Although the virtues are implicit in Catholic Social Teaching, they are too often overlooked.  In this pioneering study, Andrew M. Yuengert draws on the neo-Aristotelian virtues tradition to bring the virtue of practical wisdom into an explicit and wide-ranging engagement with the Church's social doctrine.  Practical wisdom and the virtues clarify the meaning of Christian personalism, highlight the irreplaceable role of the laity in social reform, and bring attention to the important task of lay formation in virtue. This form of wisdom also offers new insights into the Church's dialogue with economics and the social sciences, and reframes practical political disagreements between popes, bishops, and the laity in a way that challenges both laypersons and episcopal leadership. Yuengert's study respects the Church's social tradition, while showing how it might develop to be more practical.  By proposing active engagement with practical wisdom, he demonstrates how Catholic Social Teaching can more effectively inform and inspire practical social reform.


‘Andrew Yuengert's lucidly written and deftly argued book is a genuine desideratum finally filling a longstanding lacuna - the bridging between Catholic Social Teaching and practical reasoning, the virtue of prudence in act. A noted economist, Yuengert has acquired a remarkable expertise in the neo-Aristotelian virtue tradition and puts it to use with great competence to the practice of Catholic social teaching. I cannot think of a more important work on Catholic Social Teaching in recent years. It should be required reading for Catholic bishops and Catholic laity in decision making positions in economics, politics, and business.’

Reinhard Huetter - School of Theology and Religious Studies, The Catholic University of America

‘Andrew Yuengert advances the tradition of Catholic social thought through an interdisciplinary engagement of Catholic social thought and social sciences integrated by a recovery of a Thomist understanding of practical wisdom. He overcomes the all-too-common problems of abstraction in Catholic social thought and the instrumentalism in the social sciences giving us insights into the wisdom that is needed in our world today.’

Michael Naughton - Director, Center for Catholic Studies and Koch Chair in Catholic Studies, University of St. Thomas

‘One of the many remarkable things about this study is that it has taken an economist to name and surmount the gap in Catholic social thought between high-level principles and social action! Expertly naming the limits of empirical analysis in bridging that gap, Yuengert sees that only attention to the virtues - especially prudence - can make CST truly practical. The author shows how ‘a prudential audit of CST’ must be much more than the common claim that the teachings involve ‘prudential judgment’ that is little more than personal opinion about the effectiveness of particular policies. Instead, Yuengert displays how practical wisdom rooted in a life of virtue allows for a ‘practical personalism’ in which CST forms laypeople at every level of their social lives. This book is a must-read for anyone interested in how the distinctive social vision of CST can be rightly applied by the laity in their vocation to shape a more just and loving world.’

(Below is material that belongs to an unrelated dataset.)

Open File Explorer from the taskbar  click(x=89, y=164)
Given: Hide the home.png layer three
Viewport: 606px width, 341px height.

David Cloutier - Ordinary Professor of Theology and Area Director, Moral Theology & Ethics, The Catholic University of America

‘Andrew Yuengert has provided a deeply insightful and practically helpful argument for how Catholic social thought needs to be enriched by greater attention to the virtues - especially practical reason, what Aristotle called ‘prudence.’ Everyone in social ethics agrees that principles alone are insufficient for decisions in the concrete, where contingency complicates our judgments and principles are often in tension with each other. Yuengert has done us a great service in articulating how attention to practical reason can clarify ongoing disputes about public policy and improve our judgments about pressing social issues.’

Daniel K. Finn - Clemens Professor of Economics and Professor of Theology, The College of St. Benedict and St. John’s University

‘Pope Paul VI affirmed that ‘the world is in trouble because of the lack of thinking.’ We can add, for the lack of deep and critical - thoughtful - thinking. Ours is a time of reflection on what it means to be human. This book presents just such a reflection. As economist and a faithful Catholic, Andrew Yuengert can think things apart and then together again. It is an important building block in the edifice of humanism.’

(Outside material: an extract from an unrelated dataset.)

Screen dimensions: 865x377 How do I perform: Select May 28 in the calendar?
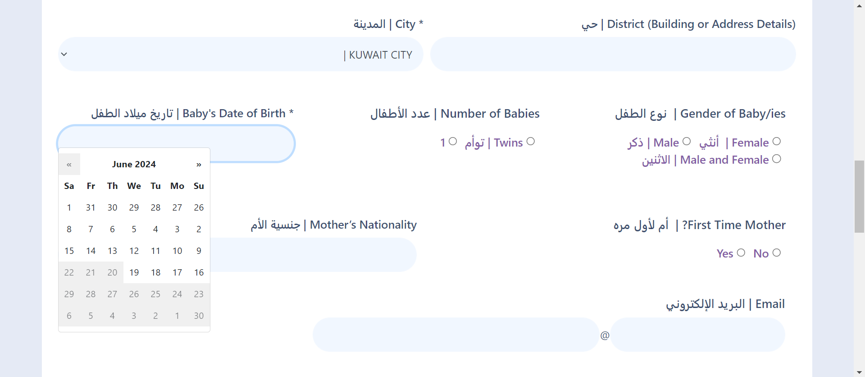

Msgr Martin Schlag - JD, STD; Moss endowed Chair for Catholic Social Thought, Center for Catholic Studies/Opus College of Business, University of St. Thomas

‘Do many academics live in an unreal world? Not economist Andrew Yuengert. Determined to close the gap between partial economic analyses and their prudential application, and aware of inevitable tradeoffs and inescapable complexities on the ground, he draws upon virtue ethics, Catholic social teaching, and practical wisdom, to lay out a pathway to the common good. This book makes a much needed contribution to the literature.’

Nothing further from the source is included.